My interview for a position at Merrill Lynch on the trading floor of the Chicago Mercantile Exchange took place in a smokers’ break room. A hurried Merrill Lynch filling broker with a raspy voice and a mustache somewhat out of date for 1986 asked if I was good with numbers and calm under pressure. Four years of studying finance and it came down to that, could I count and was I prone to panic. In the time it took my interviewer to finish a Marlboro Light, I was hired.
My initial job on the CME trading floor was to run wire orders, sent over a telex machine to waiting clerks on the outskirts of the pits. You needed to be organized, move quickly and get the orders to the correct pit and proper section for execution. A front month order delivered to a back month clerk was floor suicide. The system struck me as chaotic, a little brutal at times but wildly efficient.
I progressed from running wire orders to working in the S&P 500 options pit, relaying price and trade information to voice brokers on the outskirts of the pit. My filling broker, the person actually executing the trades and carrying the risk, had a $1 million out trade during the October 1987 stock market crash. It was the extremely rare positive out trade and reminds me to this day of the extraordinary risks brokers and liquidity providers manage on a daily basis. I left the pit and have been a voice broker on the institutional side ever since.
For nearly 30 years I have witnessed the CME trading floors performing brilliantly through major market-moving events including the 1987 crash, the S&L crisis, the Orange County bankruptcy in 1994, the Russian ruble crisis and resulting Long Term Capital collapse in 1998 and the 2008 financial crisis. There have been non-events like Y2K and tragic events such as the September 11th terrorist attacks. Throughout all of these incidents, the trading floors remained extremely efficient and liquid venues for risk transfer.

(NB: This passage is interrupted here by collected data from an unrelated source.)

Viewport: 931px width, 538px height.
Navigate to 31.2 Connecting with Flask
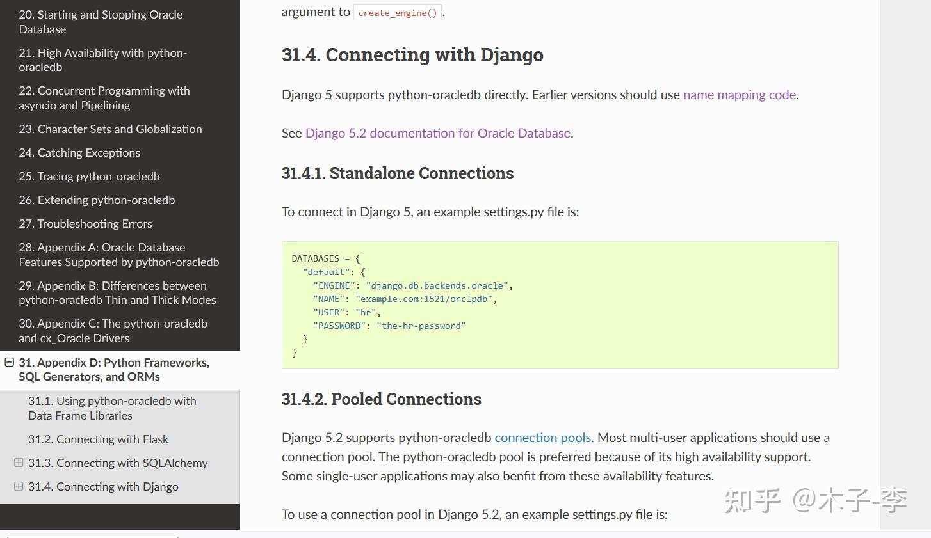coord(98,439)
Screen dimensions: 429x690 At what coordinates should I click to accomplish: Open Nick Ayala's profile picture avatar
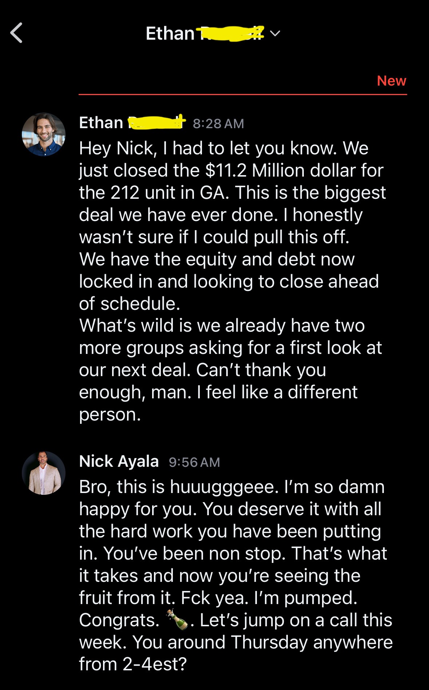[x=44, y=473]
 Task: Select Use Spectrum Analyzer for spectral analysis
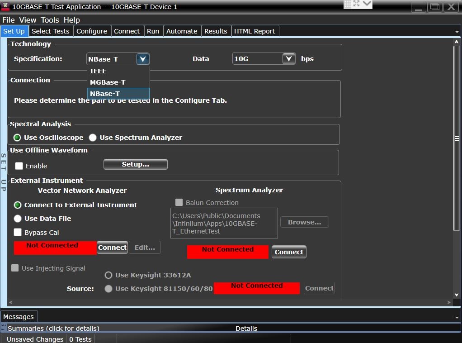[x=93, y=138]
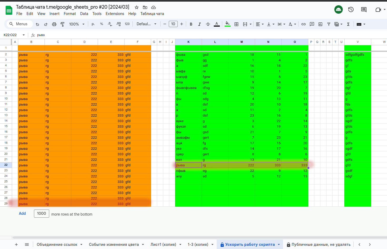The width and height of the screenshot is (387, 249).
Task: Open the Name box dropdown arrow
Action: click(x=24, y=35)
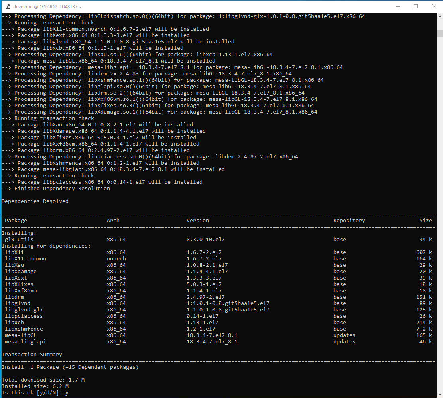
Task: Click the scroll up arrow
Action: (439, 16)
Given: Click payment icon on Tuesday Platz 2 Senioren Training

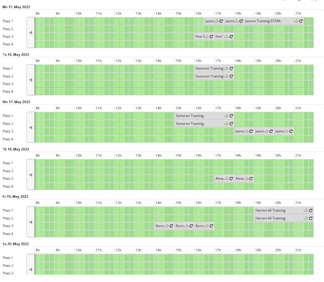Looking at the screenshot, I should [226, 76].
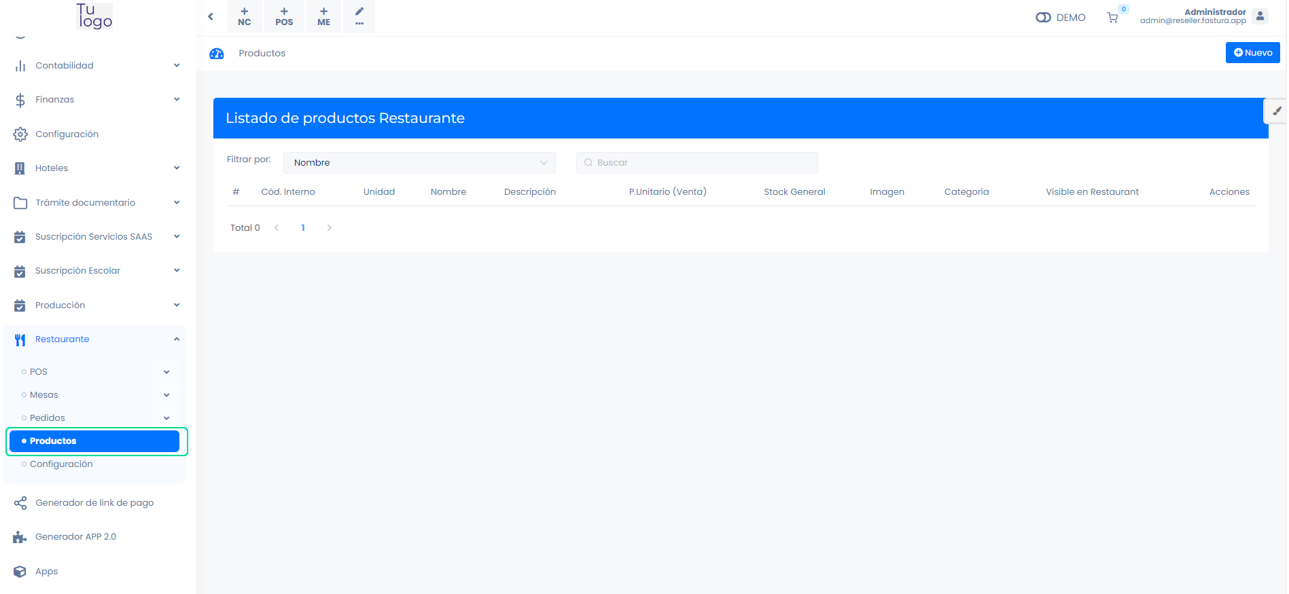Click the shopping cart icon

point(1112,18)
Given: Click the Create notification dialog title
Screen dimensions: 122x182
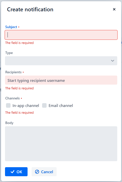Looking at the screenshot, I should [30, 9].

The CME recently announced it will be closing its historic futures pits this summer, a move that, while not unexpected, came across as sudden. Cynics have long argued that the CME brass has wanted to close the trading floors since the advent of electronic trading. The fact is the futures pits have been transacting less than 1% of CME volume for several years now. Side–by-side trading, the choice of executing in open outcry futures pits and/or on the electronic platform has existed for some time and CME clients have overwhelmingly chosen the electronic platform for executing futures contracts.
So what is the future of the trading floor? Time will tell, but complex, multi-faceted futures spread transactions and CME options markets still benefit from and find value in the open outcry, auction style of trading. The options markets on the CME floor are some of the most liquid markets in the world. The growth of electronic futures trading and explosion in open interest enhances options markets, allowing ease of access to underlying liquidity for open outcry options market makers seeking a hedge. The CME reported a record 2.84 million options contracts traded per day across all products in March 2015. Eurodollar options accounted for nearly 1 million contracts per day with 83% of those contracts executed in the pit. Total open interest in Eurodollar options is approaching 30 million contracts, amazing especially when one considers the Fed Funds target rate has been at its lower bound, 0% to .25%, since December 2008 and it’s been nearly a decade since the Federal Reserve last tightened credit.
End users demand instant access to liquidity and low transaction costs. Options on single expiration-type futures such as treasury futures have made more of a migration to screen based trading with 50% executed on the screen and 50% still executed on the trading floor. Eurodollar options, however, remain a more difficult beast to tame with 40-plus underlying futures contracts, 26 of which have quarterly and/or serial options expirations. Eurodollar options combinations can also be finely tuned with multiple-strikes and ratios to peg 3-month LIBOR sets potentially going out 24 quarters. Instant access to Green June 2017 1:3 ratio put spreads does not exist without the open outcry platform.
In regards to transaction costs, much of the screen-based liquidity is provided by a few very large market making firms who would like nothing more than to see all options trading migrate to the screen. Options pits on the CME floor, by contrast, remain very well populated with a diverse group of individual locals, local trading groups and large market making firms all aggressively competing for trades. In addition, voice brokers disseminate trade information, color, order flow and trading ideas to end users, further enhancing liquidity. Would transaction costs for price takers increase if options markets consolidated electronically into a few price makers’ hands? Would a market always be adequately supported in the event of a liquidity crisis? Is it worth the risk to find out?
The CME trading floor is more than just a backdrop for CNBC. Price discovery and liquidity transfer remain vibrant in the more difficult to electronically replicate options pits. The evolution of the trading floor, from smokers’ break rooms to a dual-platform, multi-faceted price discovery facility is ongoing. At the end of the day it is our clients, the end users, who will decide the fate of the trading floors. Traders, brokers, market makers and the CME are nothing without our clients.